**Teks sumber:**
________________________________________
Laporan Wartawan Tribunnews.com, Rina Ayu
TRIBUNNEWS.COM, JAKARTA -- Kepala Pusat Kajian Pembangunan Sosial (SODEC) Departemen Pembangunan Sosial dan Kesejahteraan Fisipol UGM, Dr. Hempri Suyatna, S.Sos., M.Si., menyoroti fenomena ribuan ASN yang terindikasi menerima berbagai jenis bantuan sosial yang bukan menjadi haknya.
Ia menilai, mentalitas miskin masyarakat membuat bantuan sosial sering salah sasaran.
“Jika mereka sadar bahwa ini bukan hak mereka, seharusnya segera dikembalikan. Bentuk-bentuk mentalitas miskin ini yang harus dibenahi agar program bansos juga tepat sasaran,” kata Hempri seperti dikutip dalam laman resmi UGM.ac.id, Rabu (24/11/2021).
Hempri berharap ada kesadaran dari para ASN penerima bansos untuk mengembalikan bantuan yang bukan haknya. Pemerintah perlu memberikan bukan sekadar anjuran tetapi kewajiban bagi para ASN ini.
“Dalam perspektif agama pun, menerima sesuatu yang bukan haknya juga tidak baik,” kata Hempri.
Menurutnya, bantuan sosial idealnya diberikan untuk mengatasi berbagai risiko sosial baik dari aspek rehabilitasi sosial, perlindungan sosial, jaminan sosial, pemberdayaan, dan penanggulangan kemiskinan.
Sehingga, program bantuan sosial ini diperuntukkan misalnya untuk masyarakat rentan dan masyarakat terdampak bencana.
Namun banyak persoalan yang salah sasaran membuat kebijakan bantuan sosial menjadi kurang efektif.
________________________________________
**Entri data tersimpan:**
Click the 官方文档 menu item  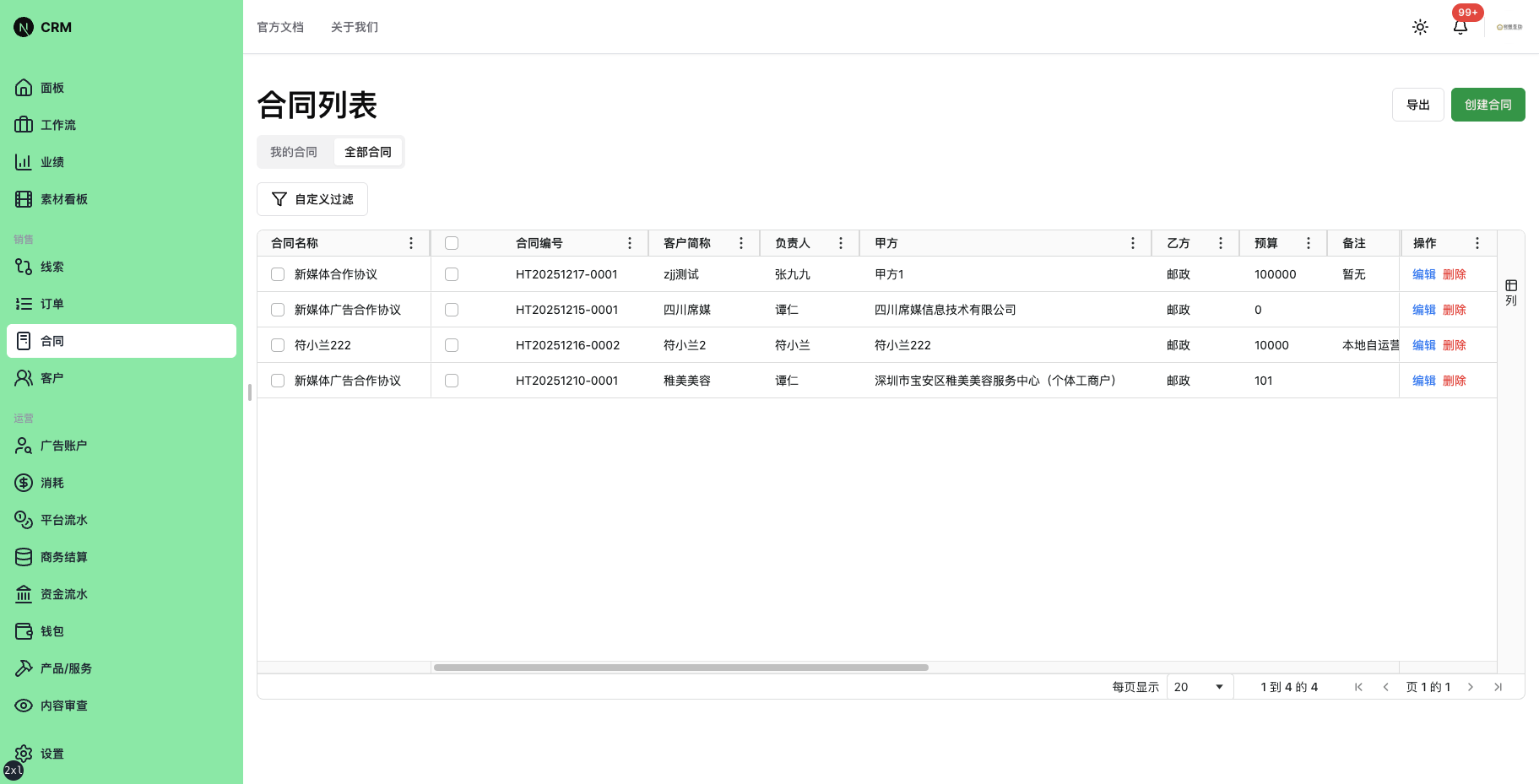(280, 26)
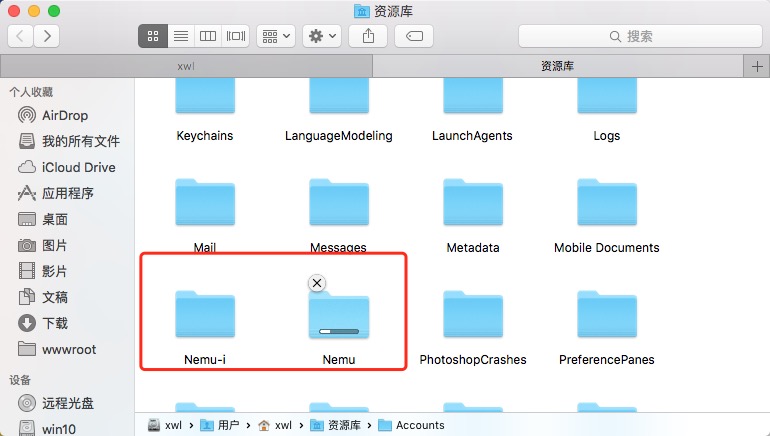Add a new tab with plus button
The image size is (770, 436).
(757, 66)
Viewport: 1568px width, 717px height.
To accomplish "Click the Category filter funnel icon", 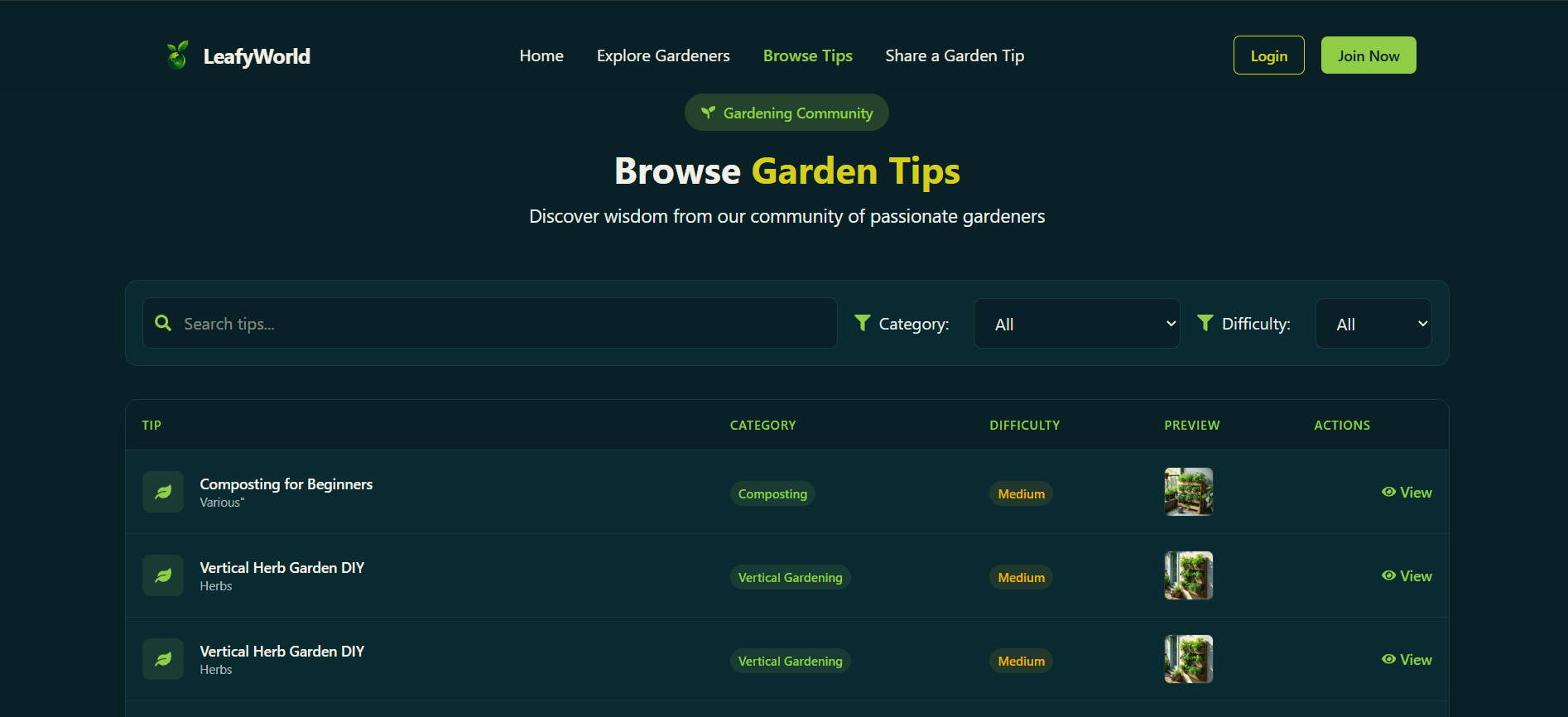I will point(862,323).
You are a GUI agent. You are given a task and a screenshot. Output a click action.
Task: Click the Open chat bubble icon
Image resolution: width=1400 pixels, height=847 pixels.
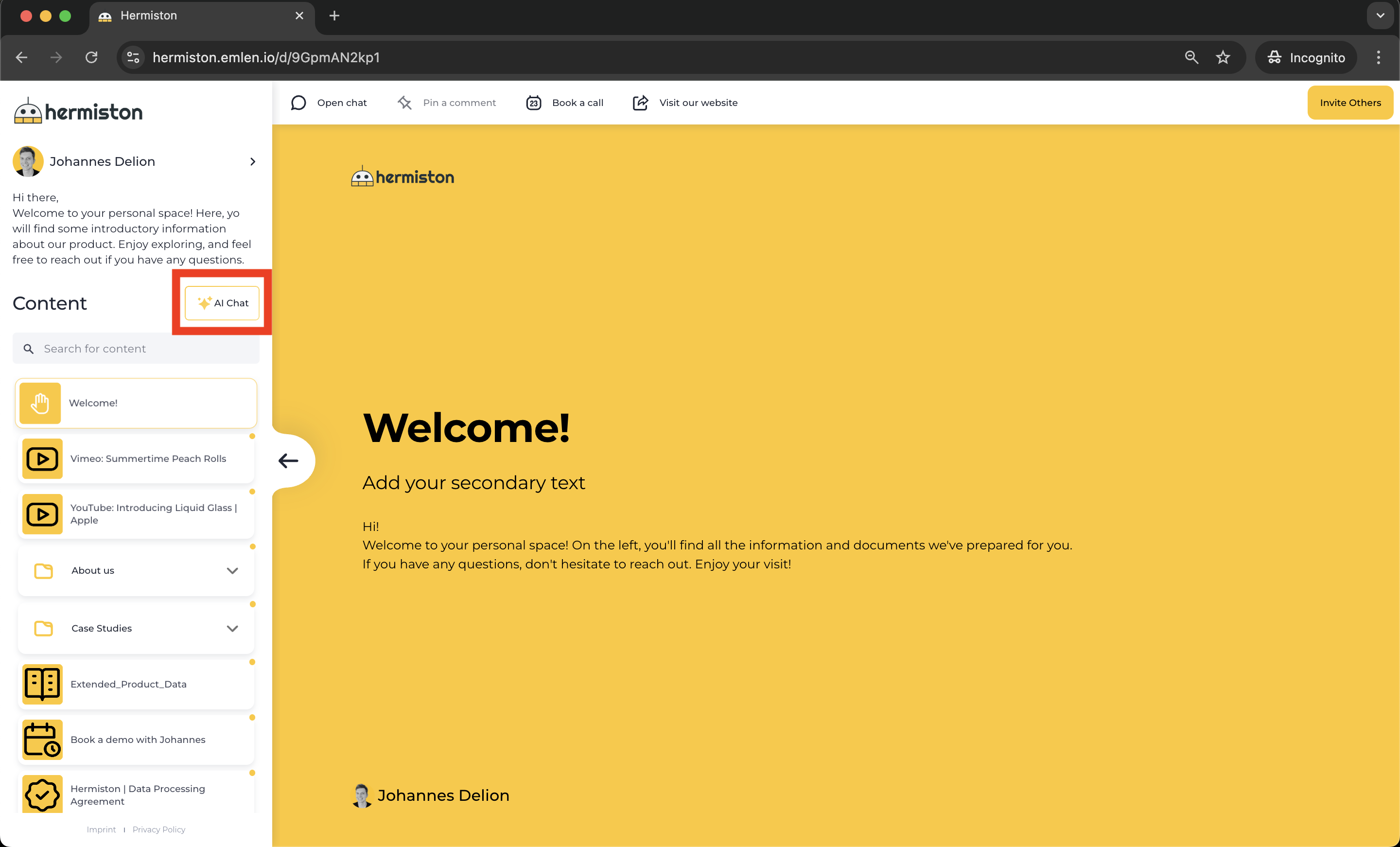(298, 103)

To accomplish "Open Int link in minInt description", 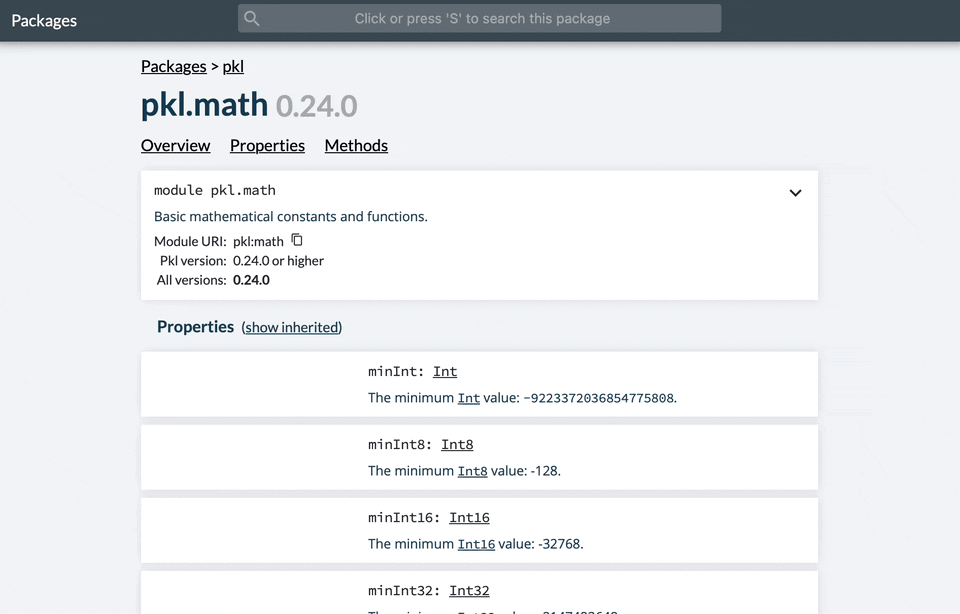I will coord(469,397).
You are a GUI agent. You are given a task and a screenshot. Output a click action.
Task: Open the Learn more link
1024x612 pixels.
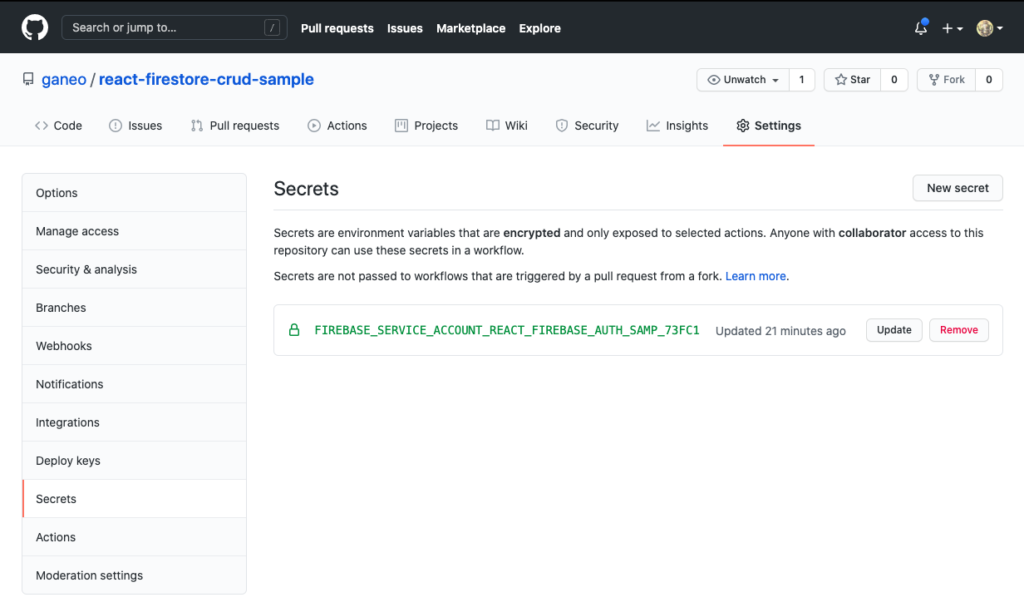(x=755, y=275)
________________________________________
**Soal latihan 1:**
Sebutkan semua aspek risiko sosial yang menurut berita tentang ASN penerima bansos idealnya diatasi lewat bantuan sosial.
**Soal latihan 2:**
Tulis ulang bagian berita tentang ASN penerima bansos mulai dari "Ia menilai, mentalitas" sampai dengan "UGM.ac.id, Rabu (24/11/2021).". Ganti "mentalitas miskin" dengan "pola pikir miskin".
**Soal latihan 3:**
Tuliskan lanjutan berita tentang ASN penerima bansos sesudah kalimat terakhirnya.

**Jawaban tertulis 1:**
- rehabilitasi sosial
- perlindungan sosial
- jaminan sosial
- pemberdayaan
- penanggulangan kemiskinan

**Jawaban tertulis 2:**
Ia menilai, pola pikir miskin masyarakat membuat bantuan sosial sering salah sasaran.
“Jika mereka sadar bahwa ini bukan hak mereka, seharusnya segera dikembalikan. Bentuk-bentuk pola pikir miskin ini yang harus dibenahi agar program bansos juga tepat sasaran,” kata Hempri seperti dikutip dalam laman resmi UGM.ac.id, Rabu (24/11/2021).

**Jawaban tertulis 3:**
“Memang sudah banyak kebijakan bansos yang dilakukan pemerintah. Secara umum dapat saya katakan kurang efektif karena selain masih banyak salah sasaran, program-program bansos ini cenderung hanya menjadi pemadam kebakaran dan parsial,” ucapnya.
Baca juga: Mengapa ASN Dilarang Terima Bansos, Berikut Penjelasan Menteri Tjahjo
Alasan Bansos Sering Salah Sasaran
Selain persoalan mentalitas, menurutnya terdapat sejumlah faktor yang mengakibatkan penyaluran bansos salah sasaran.
Faktor pertama, verifikasi dan validasi data kemiskinan atau data terpadu kesejahteraan sosial yang tidak berjalan dengan baik sehingga banyak warga mampu masih terdata. Pembaruan data di tingkat pemerintah daerah/desa juga tidak berjalan dengan baik.
“Pemerintah Kabupaten seharusnya lebih update terkait perkembangan data-data kemiskinan yang ada di wilayah masing-masing,” ucapnya.
Selain itu, menurutnya ada konflik regulasi dan minim sinkronisasi antara pemangku kepentingan, yaitu Kementerian Koordinator Bidang Perekonomian, Kementerian Desa, Kementerian Sosial, Kementerian Dalam Negeri, Kementerian Keuangan, Pemerintah Provinsi/Kabupaten, dan sebagainya, dalam penyaluran bantuan sosial.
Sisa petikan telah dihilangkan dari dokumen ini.